▶ [Problem details]: Copy out all the records, word for word.

■ ■ ■ ■ ■ ■ ■

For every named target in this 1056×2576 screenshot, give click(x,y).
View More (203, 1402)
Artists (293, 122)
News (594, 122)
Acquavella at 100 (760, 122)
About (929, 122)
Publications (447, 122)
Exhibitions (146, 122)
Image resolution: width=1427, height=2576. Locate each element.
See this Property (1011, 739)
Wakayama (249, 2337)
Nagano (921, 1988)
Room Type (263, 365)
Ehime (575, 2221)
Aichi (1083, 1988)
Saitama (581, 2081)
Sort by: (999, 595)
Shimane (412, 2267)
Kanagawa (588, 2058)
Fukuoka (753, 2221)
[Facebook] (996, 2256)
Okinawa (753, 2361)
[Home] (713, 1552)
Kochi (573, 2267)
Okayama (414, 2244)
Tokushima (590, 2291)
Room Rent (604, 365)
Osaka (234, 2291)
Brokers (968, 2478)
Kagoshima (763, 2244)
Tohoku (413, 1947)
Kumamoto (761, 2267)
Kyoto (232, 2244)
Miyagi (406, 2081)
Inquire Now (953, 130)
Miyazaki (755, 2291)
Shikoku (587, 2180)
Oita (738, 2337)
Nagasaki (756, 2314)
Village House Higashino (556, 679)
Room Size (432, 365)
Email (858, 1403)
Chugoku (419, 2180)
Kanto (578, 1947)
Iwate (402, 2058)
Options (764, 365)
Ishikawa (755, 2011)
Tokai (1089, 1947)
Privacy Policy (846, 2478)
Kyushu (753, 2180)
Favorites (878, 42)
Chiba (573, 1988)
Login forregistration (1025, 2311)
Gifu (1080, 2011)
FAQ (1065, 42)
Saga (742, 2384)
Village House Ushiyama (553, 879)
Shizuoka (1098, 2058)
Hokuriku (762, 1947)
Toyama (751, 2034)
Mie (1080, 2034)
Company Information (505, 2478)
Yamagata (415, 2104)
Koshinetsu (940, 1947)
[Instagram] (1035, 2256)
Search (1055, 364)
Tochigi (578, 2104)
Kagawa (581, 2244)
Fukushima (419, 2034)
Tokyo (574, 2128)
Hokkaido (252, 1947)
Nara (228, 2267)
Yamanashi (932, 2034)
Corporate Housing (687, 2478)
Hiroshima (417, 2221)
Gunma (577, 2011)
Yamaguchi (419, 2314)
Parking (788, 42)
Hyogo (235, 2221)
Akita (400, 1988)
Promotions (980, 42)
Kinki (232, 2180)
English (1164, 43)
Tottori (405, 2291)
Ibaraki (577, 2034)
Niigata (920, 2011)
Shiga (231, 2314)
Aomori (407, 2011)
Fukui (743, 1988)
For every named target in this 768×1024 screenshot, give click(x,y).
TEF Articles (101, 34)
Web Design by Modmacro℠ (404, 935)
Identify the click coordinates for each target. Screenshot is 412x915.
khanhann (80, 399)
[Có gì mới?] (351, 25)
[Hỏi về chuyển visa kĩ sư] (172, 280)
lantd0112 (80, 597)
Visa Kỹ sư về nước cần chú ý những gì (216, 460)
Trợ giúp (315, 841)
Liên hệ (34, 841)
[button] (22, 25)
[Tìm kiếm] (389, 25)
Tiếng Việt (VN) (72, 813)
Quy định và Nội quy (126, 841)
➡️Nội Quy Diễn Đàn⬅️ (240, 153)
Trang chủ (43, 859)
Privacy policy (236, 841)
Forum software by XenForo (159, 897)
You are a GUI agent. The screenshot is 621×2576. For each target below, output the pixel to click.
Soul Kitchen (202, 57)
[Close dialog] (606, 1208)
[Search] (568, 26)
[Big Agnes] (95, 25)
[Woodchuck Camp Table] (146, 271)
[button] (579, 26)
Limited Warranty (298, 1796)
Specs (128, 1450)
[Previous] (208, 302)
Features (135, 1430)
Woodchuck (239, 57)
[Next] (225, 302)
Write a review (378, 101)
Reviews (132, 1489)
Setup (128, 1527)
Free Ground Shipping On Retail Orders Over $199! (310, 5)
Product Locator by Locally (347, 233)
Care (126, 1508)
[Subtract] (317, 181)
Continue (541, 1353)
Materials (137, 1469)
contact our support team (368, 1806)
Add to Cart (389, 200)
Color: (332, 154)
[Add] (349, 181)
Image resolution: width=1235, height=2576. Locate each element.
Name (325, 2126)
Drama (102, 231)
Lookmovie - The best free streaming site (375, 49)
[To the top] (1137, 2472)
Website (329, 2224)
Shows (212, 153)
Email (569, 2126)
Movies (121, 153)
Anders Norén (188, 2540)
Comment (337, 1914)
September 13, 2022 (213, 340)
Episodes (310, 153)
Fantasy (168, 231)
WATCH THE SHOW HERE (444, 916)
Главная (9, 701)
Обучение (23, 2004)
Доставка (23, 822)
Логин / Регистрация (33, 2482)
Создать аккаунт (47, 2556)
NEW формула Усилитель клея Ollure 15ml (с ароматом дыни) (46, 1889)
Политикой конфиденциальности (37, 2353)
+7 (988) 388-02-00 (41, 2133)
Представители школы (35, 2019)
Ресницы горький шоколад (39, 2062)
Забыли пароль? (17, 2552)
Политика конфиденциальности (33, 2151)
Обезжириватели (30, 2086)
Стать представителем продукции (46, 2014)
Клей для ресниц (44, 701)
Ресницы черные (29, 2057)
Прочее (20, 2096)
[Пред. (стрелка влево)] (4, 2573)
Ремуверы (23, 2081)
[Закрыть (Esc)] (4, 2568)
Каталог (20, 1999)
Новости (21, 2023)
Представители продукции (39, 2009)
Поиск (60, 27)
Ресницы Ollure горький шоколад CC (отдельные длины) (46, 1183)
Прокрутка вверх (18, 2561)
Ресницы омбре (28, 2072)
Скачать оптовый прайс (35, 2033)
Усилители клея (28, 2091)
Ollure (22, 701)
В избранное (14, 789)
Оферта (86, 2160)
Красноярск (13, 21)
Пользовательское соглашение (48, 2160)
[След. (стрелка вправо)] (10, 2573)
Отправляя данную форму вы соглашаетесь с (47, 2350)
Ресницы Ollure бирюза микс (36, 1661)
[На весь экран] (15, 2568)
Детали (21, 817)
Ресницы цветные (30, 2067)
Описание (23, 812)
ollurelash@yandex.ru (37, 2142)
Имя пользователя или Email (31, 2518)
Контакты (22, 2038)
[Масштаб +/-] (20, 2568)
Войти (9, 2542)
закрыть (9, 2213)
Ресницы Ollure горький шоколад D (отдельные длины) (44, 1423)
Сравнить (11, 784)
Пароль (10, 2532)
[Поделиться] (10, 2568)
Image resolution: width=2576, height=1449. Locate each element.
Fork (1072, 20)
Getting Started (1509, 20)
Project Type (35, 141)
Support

■ ■ ■ ■ ■ ■ ■

▶ [Answer space]:
For every named target in this 1056×2576 screenshot, give click(x,y).
View More (203, 1402)
Artists (293, 122)
News (594, 122)
Acquavella at 100 (760, 122)
About (929, 122)
Publications (447, 122)
Exhibitions (146, 122)
Image resolution: width=1427, height=2576. Locate each element.
See this Property (1011, 739)
Wakayama (249, 2337)
Nagano (921, 1988)
Room Type (263, 365)
Ehime (575, 2221)
Aichi (1083, 1988)
Saitama (581, 2081)
Sort by: (999, 595)
Shimane (412, 2267)
Kanagawa (588, 2058)
Fukuoka (753, 2221)
[Facebook] (996, 2256)
Okinawa (753, 2361)
[Home] (713, 1552)
Kochi (573, 2267)
Okayama (414, 2244)
Tokushima (590, 2291)
Room Rent (604, 365)
Osaka (234, 2291)
Brokers (968, 2478)
Kagoshima (763, 2244)
Tohoku (413, 1947)
Kumamoto (761, 2267)
Kyoto (232, 2244)
Miyagi (406, 2081)
Inquire Now (953, 130)
Miyazaki (755, 2291)
Shikoku (587, 2180)
Oita (738, 2337)
Nagasaki (756, 2314)
Village House Higashino (556, 679)
Room Size (432, 365)
Email (858, 1403)
Chugoku (419, 2180)
Kanto (578, 1947)
Iwate (402, 2058)
Options (764, 365)
Ishikawa (755, 2011)
Tokai (1089, 1947)
Privacy Policy (846, 2478)
Kyushu (753, 2180)
Favorites (878, 42)
Chiba (573, 1988)
Login forregistration (1025, 2311)
Gifu (1080, 2011)
FAQ (1065, 42)
Saga (742, 2384)
Village House Ushiyama (553, 879)
Shizuoka (1098, 2058)
Hokuriku (762, 1947)
Toyama (751, 2034)
Mie (1080, 2034)
Company Information (505, 2478)
Yamagata (415, 2104)
Koshinetsu (940, 1947)
[Instagram] (1035, 2256)
Search (1055, 364)
Tochigi (578, 2104)
Kagawa (581, 2244)
Fukushima (419, 2034)
Tokyo (574, 2128)
Hokkaido (252, 1947)
Nara (228, 2267)
Yamanashi (932, 2034)
Corporate Housing (687, 2478)
Hiroshima (417, 2221)
Gunma (577, 2011)
Yamaguchi (419, 2314)
Parking (788, 42)
Hyogo (235, 2221)
Akita (400, 1988)
Promotions (980, 42)
Kinki (232, 2180)
English (1164, 43)
Tottori (405, 2291)
Ibaraki (577, 2034)
Niigata (920, 2011)
Shiga (231, 2314)
Aomori (407, 2011)
Fukui (743, 1988)
For every named target in this 768×1024 screenshot, give click(x,y).
TEF Articles (101, 34)
Web Design by Modmacro℠ (404, 935)
Identify the click coordinates for each target. Screenshot is 412x915.
khanhann (80, 399)
[Có gì mới?] (351, 25)
[Hỏi về chuyển visa kĩ sư] (172, 280)
lantd0112 (80, 597)
Visa Kỹ sư về nước cần chú ý những gì (216, 460)
Trợ giúp (315, 841)
Liên hệ (34, 841)
[button] (22, 25)
[Tìm kiếm] (389, 25)
Tiếng Việt (VN) (72, 813)
Quy định và Nội quy (126, 841)
➡️Nội Quy Diễn Đàn⬅️ (240, 153)
Trang chủ (43, 859)
Privacy policy (236, 841)
Forum software by XenForo (159, 897)
You are a GUI agent. The screenshot is 621×2576. For each target below, output the pixel to click.
Soul Kitchen (202, 57)
[Close dialog] (606, 1208)
[Search] (568, 26)
[Big Agnes] (95, 25)
[Woodchuck Camp Table] (146, 271)
[button] (579, 26)
Limited Warranty (298, 1796)
Specs (128, 1450)
[Previous] (208, 302)
Features (135, 1430)
Woodchuck (239, 57)
[Next] (225, 302)
Write a review (378, 101)
Reviews (132, 1489)
Setup (128, 1527)
Free Ground Shipping On Retail Orders Over $199! (310, 5)
Product Locator by Locally (347, 233)
Care (126, 1508)
[Subtract] (317, 181)
Continue (541, 1353)
Materials (137, 1469)
contact our support team (368, 1806)
Add to Cart (389, 200)
Color: (332, 154)
[Add] (349, 181)
Image resolution: width=1235, height=2576. Locate each element.
Name (325, 2126)
Drama (102, 231)
Lookmovie - The best free streaming site (375, 49)
[To the top] (1137, 2472)
Website (329, 2224)
Shows (212, 153)
Email (569, 2126)
Movies (121, 153)
Anders Norén (188, 2540)
Comment (337, 1914)
September 13, 2022 (213, 340)
Episodes (310, 153)
Fantasy (168, 231)
WATCH THE SHOW HERE (444, 916)
Главная (9, 701)
Обучение (23, 2004)
Доставка (23, 822)
Логин / Регистрация (33, 2482)
Создать аккаунт (47, 2556)
NEW формула Усилитель клея Ollure 15ml (с ароматом дыни) (46, 1889)
Политикой конфиденциальности (37, 2353)
+7 (988) 388-02-00 (41, 2133)
Представители школы (35, 2019)
Ресницы горький шоколад (39, 2062)
Забыли пароль? (17, 2552)
Политика конфиденциальности (33, 2151)
Обезжириватели (30, 2086)
Стать представителем продукции (46, 2014)
Клей для ресниц (44, 701)
Ресницы черные (29, 2057)
Прочее (20, 2096)
[Пред. (стрелка влево)] (4, 2573)
Ремуверы (23, 2081)
[Закрыть (Esc)] (4, 2568)
Каталог (20, 1999)
Новости (21, 2023)
Представители продукции (39, 2009)
Поиск (60, 27)
Ресницы Ollure горький шоколад CC (отдельные длины) (46, 1183)
Прокрутка вверх (18, 2561)
Ресницы омбре (28, 2072)
Скачать оптовый прайс (35, 2033)
Усилители клея (28, 2091)
Ollure (22, 701)
В избранное (14, 789)
Оферта (86, 2160)
Красноярск (13, 21)
Пользовательское соглашение (48, 2160)
[След. (стрелка вправо)] (10, 2573)
Отправляя данную форму вы соглашаетесь с (47, 2350)
Ресницы Ollure бирюза микс (36, 1661)
[На весь экран] (15, 2568)
Детали (21, 817)
Ресницы цветные (30, 2067)
Описание (23, 812)
ollurelash@yandex.ru (37, 2142)
Имя пользователя или Email (31, 2518)
Контакты (22, 2038)
[Масштаб +/-] (20, 2568)
Войти (9, 2542)
закрыть (9, 2213)
Ресницы Ollure горький шоколад D (отдельные длины) (44, 1423)
Сравнить (11, 784)
Пароль (10, 2532)
[Поделиться] (10, 2568)
Image resolution: width=2576, height=1449. Locate each element.
Fork (1072, 20)
Getting Started (1509, 20)
Project Type (35, 141)
Support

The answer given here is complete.